Supongamos que quieres reducir una imagen y no hay dimensiones específicas en píxeles que necesites. En este caso, podría ser mejor recortar la imagen sin cambiar su tamaño. Por ejemplo, tomaste algunas fotos de producto y hay mucho espacio blanco alrededor del sujeto principal. O quizás hay distracciones en el fondo.
¡Recorta tu imagen!
Elimina todo ese espacio extra y las distracciones. Como resultado, obtendrás una imagen nítida de menor tamaño donde toda la atención se centra en el sujeto principal.
Es importante señalar que, en algunos casos, el recorte puede producir imágenes más nítidas y claras que si simplemente cambias las dimensiones en píxeles. Aquí tienes un ejemplo claro.
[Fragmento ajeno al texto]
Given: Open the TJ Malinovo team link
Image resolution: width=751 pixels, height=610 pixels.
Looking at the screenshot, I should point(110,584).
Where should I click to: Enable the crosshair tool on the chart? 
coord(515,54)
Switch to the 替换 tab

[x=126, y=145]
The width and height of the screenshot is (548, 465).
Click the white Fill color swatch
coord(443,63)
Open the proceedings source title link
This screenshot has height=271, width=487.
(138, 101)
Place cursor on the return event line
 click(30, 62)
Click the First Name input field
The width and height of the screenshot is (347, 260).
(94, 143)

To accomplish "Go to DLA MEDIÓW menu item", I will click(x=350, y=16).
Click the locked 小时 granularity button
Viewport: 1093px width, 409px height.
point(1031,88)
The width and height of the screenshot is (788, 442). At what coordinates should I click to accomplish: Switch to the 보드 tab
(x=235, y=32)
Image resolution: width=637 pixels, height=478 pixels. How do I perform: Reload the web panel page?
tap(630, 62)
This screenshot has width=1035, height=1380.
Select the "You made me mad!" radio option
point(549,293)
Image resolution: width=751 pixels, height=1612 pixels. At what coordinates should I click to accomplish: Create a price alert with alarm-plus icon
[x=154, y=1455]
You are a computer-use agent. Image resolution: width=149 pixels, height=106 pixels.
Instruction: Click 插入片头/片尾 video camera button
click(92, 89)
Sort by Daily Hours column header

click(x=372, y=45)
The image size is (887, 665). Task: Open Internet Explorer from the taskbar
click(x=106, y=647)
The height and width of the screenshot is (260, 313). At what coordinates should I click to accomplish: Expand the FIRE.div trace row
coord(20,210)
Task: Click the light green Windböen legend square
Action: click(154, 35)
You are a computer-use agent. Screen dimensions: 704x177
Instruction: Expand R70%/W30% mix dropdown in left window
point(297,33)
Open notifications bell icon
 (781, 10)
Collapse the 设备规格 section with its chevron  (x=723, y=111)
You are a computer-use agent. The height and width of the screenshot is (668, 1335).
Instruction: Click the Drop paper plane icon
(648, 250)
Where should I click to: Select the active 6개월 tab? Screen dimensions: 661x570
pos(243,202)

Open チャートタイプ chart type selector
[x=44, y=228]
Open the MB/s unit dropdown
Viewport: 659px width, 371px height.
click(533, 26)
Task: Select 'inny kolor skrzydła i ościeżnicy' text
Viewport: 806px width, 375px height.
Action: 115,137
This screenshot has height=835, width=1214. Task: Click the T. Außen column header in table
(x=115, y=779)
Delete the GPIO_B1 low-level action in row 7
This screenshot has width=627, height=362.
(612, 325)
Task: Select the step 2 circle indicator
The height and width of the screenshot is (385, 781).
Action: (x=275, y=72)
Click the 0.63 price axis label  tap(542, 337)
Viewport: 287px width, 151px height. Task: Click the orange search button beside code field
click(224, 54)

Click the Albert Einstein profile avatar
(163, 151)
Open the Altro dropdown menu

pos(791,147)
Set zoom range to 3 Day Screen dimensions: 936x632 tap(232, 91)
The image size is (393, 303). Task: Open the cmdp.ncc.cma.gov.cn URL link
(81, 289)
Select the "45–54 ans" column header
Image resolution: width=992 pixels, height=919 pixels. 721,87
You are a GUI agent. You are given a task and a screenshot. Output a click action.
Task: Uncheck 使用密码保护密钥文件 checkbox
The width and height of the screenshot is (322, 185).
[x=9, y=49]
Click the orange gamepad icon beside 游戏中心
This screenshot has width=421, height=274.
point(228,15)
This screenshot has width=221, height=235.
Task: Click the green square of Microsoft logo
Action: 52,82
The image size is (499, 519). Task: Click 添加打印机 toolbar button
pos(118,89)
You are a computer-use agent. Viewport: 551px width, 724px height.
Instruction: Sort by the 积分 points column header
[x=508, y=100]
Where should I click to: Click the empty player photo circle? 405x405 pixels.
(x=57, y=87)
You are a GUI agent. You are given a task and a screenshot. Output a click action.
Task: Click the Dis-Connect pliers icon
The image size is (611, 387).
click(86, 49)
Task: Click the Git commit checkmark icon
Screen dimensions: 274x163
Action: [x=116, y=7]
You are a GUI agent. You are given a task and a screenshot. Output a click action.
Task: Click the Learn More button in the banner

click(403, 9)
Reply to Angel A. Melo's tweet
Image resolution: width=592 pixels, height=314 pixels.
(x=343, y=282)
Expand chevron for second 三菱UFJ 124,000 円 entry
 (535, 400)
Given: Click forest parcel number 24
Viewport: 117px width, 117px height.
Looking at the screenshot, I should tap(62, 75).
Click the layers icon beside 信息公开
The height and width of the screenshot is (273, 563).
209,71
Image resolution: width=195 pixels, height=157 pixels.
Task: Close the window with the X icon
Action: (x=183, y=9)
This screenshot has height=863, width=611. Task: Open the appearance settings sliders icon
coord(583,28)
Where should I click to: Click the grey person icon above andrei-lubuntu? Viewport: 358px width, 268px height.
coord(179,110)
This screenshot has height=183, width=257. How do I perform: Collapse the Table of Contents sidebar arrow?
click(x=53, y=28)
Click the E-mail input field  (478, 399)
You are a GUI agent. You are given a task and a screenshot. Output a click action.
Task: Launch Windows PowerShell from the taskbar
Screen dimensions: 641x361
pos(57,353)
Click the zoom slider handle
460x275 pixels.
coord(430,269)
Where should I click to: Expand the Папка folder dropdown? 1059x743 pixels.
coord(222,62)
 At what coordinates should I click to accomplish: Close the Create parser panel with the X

El recorte también es muy útil al publicar capturas de pantalla, ya que hace que el texto sea más fácil de leer.

Para lograr la mayor calidad posible en la versión reducida final, se recomienda dejar el paso de cambio de tamaño para el final del proceso de edición. En otras palabras, si necesitas hacer algo más que cambiar el tamaño de una imagen — por ejemplo, añadir texto a una foto, escribir tu nombre con el símbolo de copyright o insertar un logotipo como marca de agua — es mejor aplicar estos elementos al original de alta resolución.
¿Por qué?
Los bordes nítidos del texto o los logotipos contienen detalles de alta frecuencia. Si añades texto a una imagen de baja resolución, quedará borroso. Verás bordes difusos y grosores de trazo inconsistentes que parecerán más gruesos o más finos de lo previsto.
Pero cuando añades una marca de agua o un logotipo a una imagen de alta resolución, se puede reducir eficazmente. Los bordes nítidos y los detalles sutiles como las formas delicadas se preservarán bien.
Así es. Es mejor guardar primero la imagen de alta resolución con todos los cambios, luego cambiar su tamaño y guardar la versión redimensionada como copia.
De esta manera, siempre podrás volver al archivo maestro de alta calidad si lo necesitas.
No tienes que sacrificar la calidad al cambiar el tamaño de tus imágenes. Naturalmente, cuando el número de píxeles cambia, parte de la información inevitablemente se alterará o se perderá. Sin embargo, es posible lograr un resultado en el que cualquier pérdida sea imperceptible.
Sigue los consejos prácticos que cubrimos en esta guía. Te ayudarán a cambiar el tamaño de las imágenes de manera más efectiva y a asegurarte de que las versiones redimensionadas se vean tan nítidas y detalladas como sea necesario.